→ WORK ITEM:
Write the records out again exactly as they read, dropping any picture they hold.

→ Dataset entries:
________________

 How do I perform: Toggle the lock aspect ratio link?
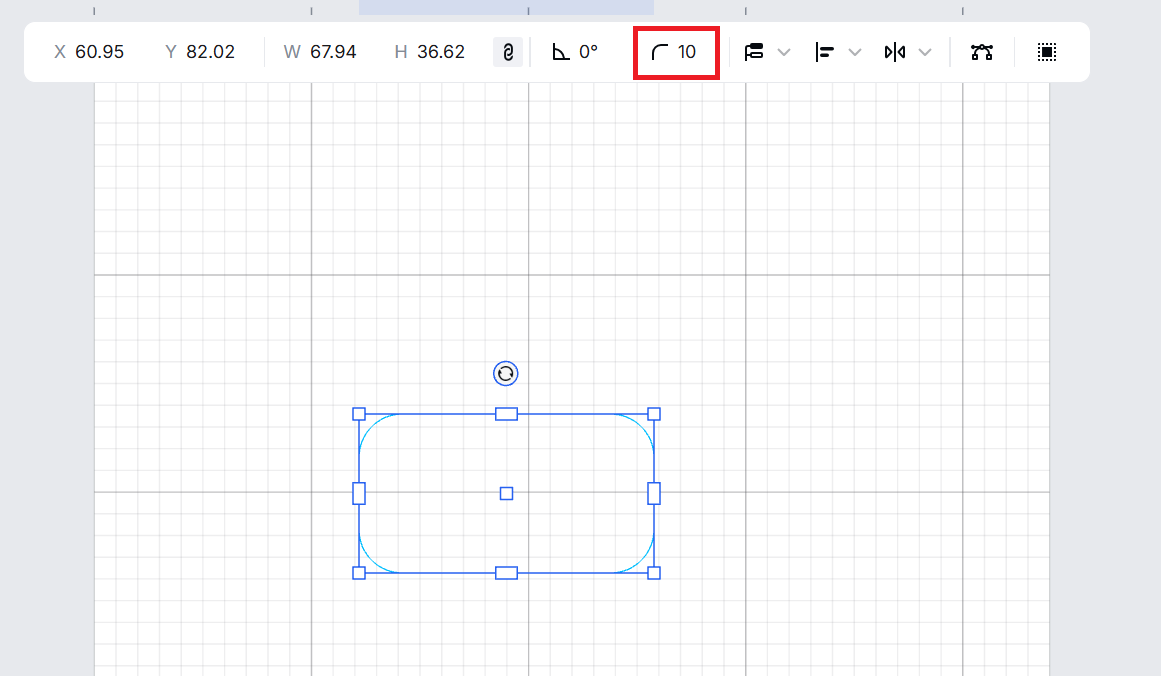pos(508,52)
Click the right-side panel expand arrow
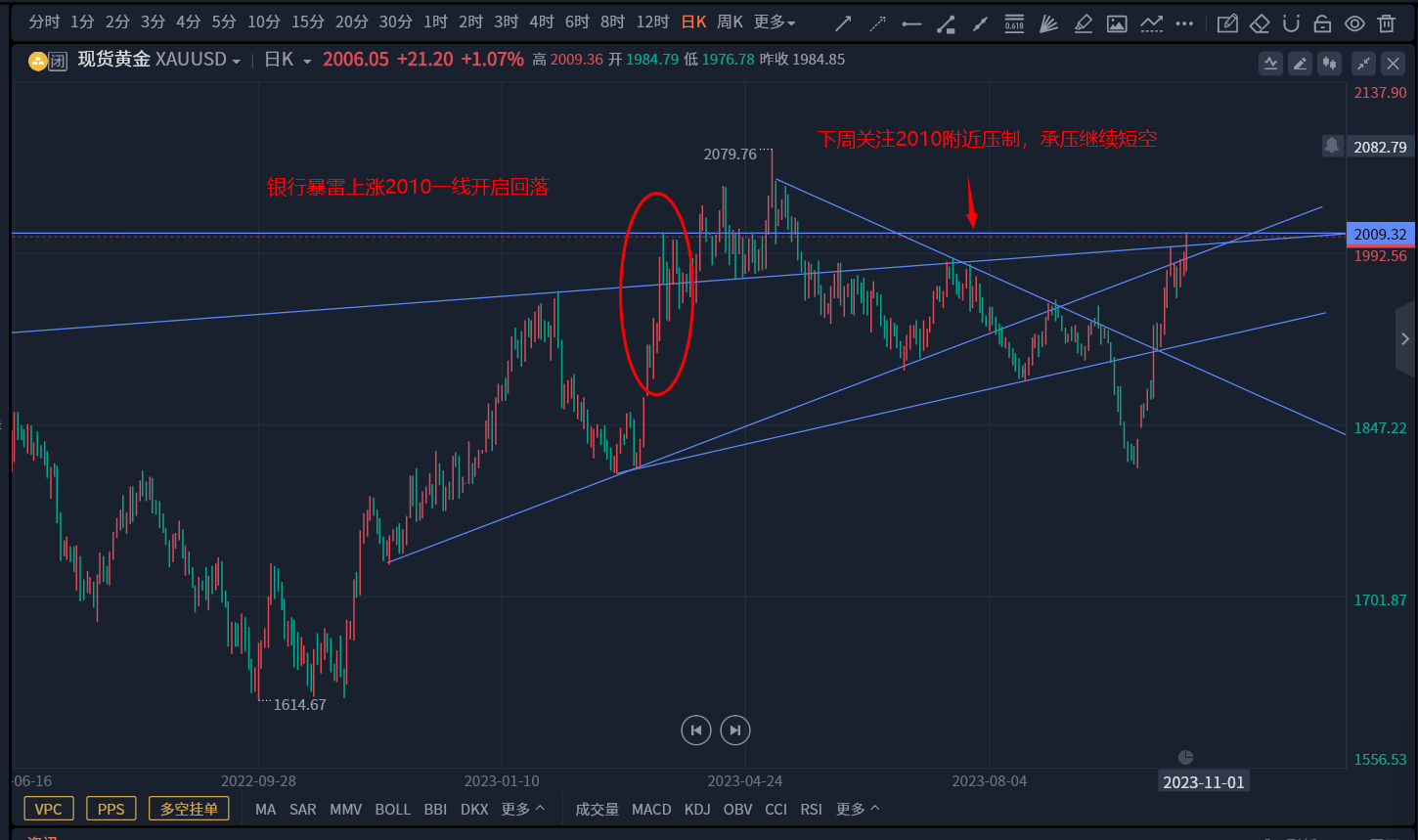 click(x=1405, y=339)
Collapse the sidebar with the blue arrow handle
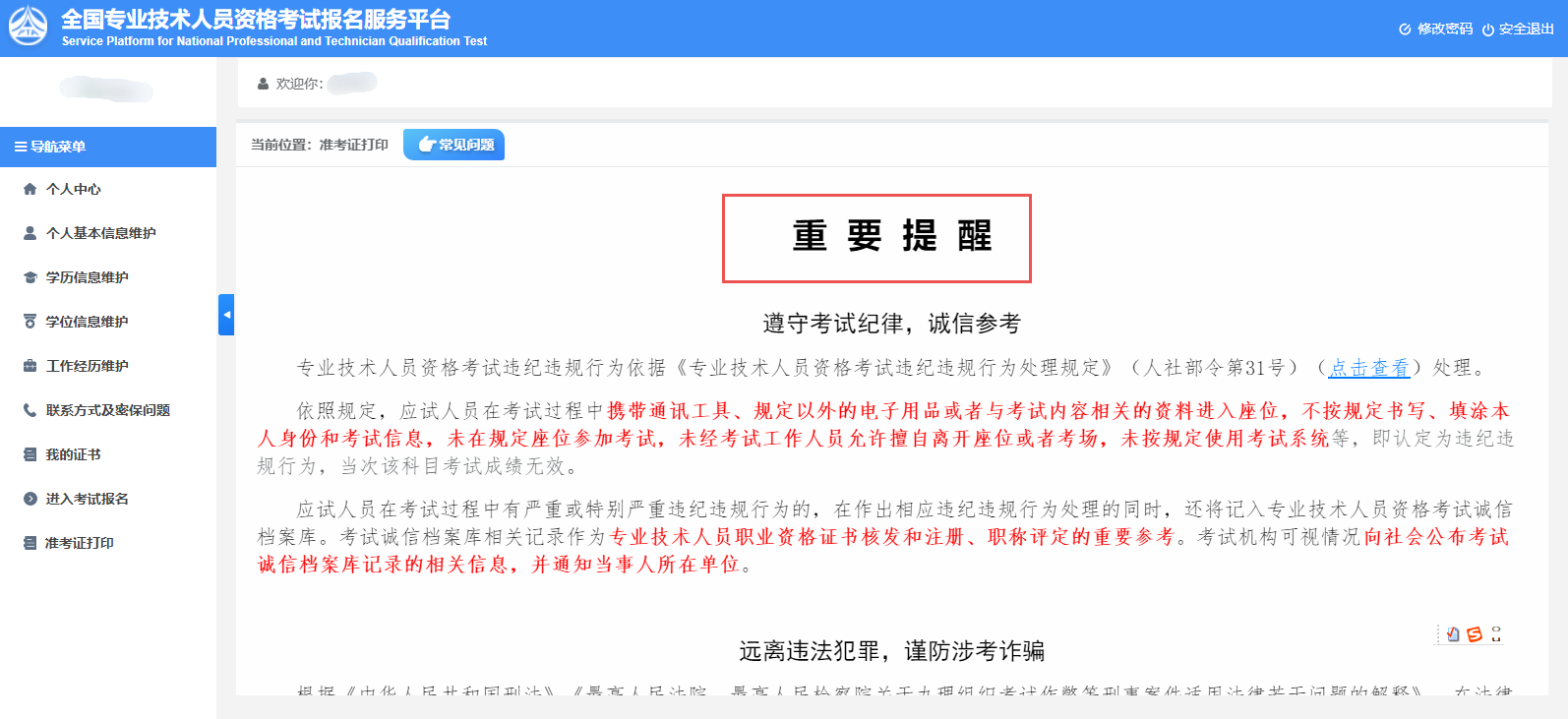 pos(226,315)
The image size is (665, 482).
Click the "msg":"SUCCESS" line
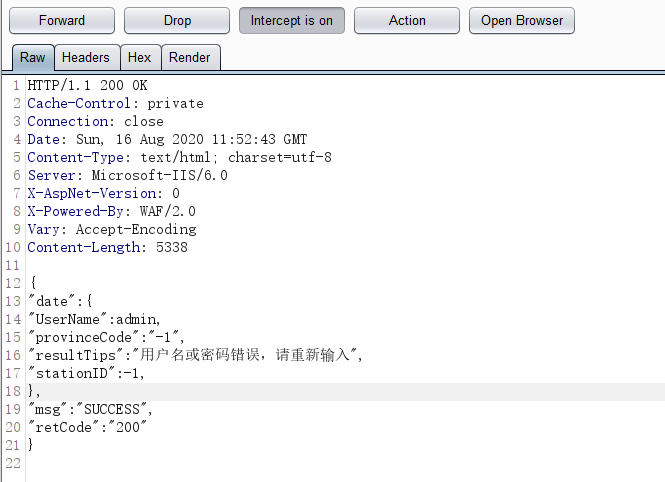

________________

→ RESPONSE TO THE TASK:
 How do I perform: Toggle the lock aspect ratio link?
pos(508,52)
Click the right-side panel expand arrow
 click(x=1405, y=339)
Collapse the sidebar with the blue arrow handle
 pos(226,315)
The image size is (665, 482).
Click the "msg":"SUCCESS" line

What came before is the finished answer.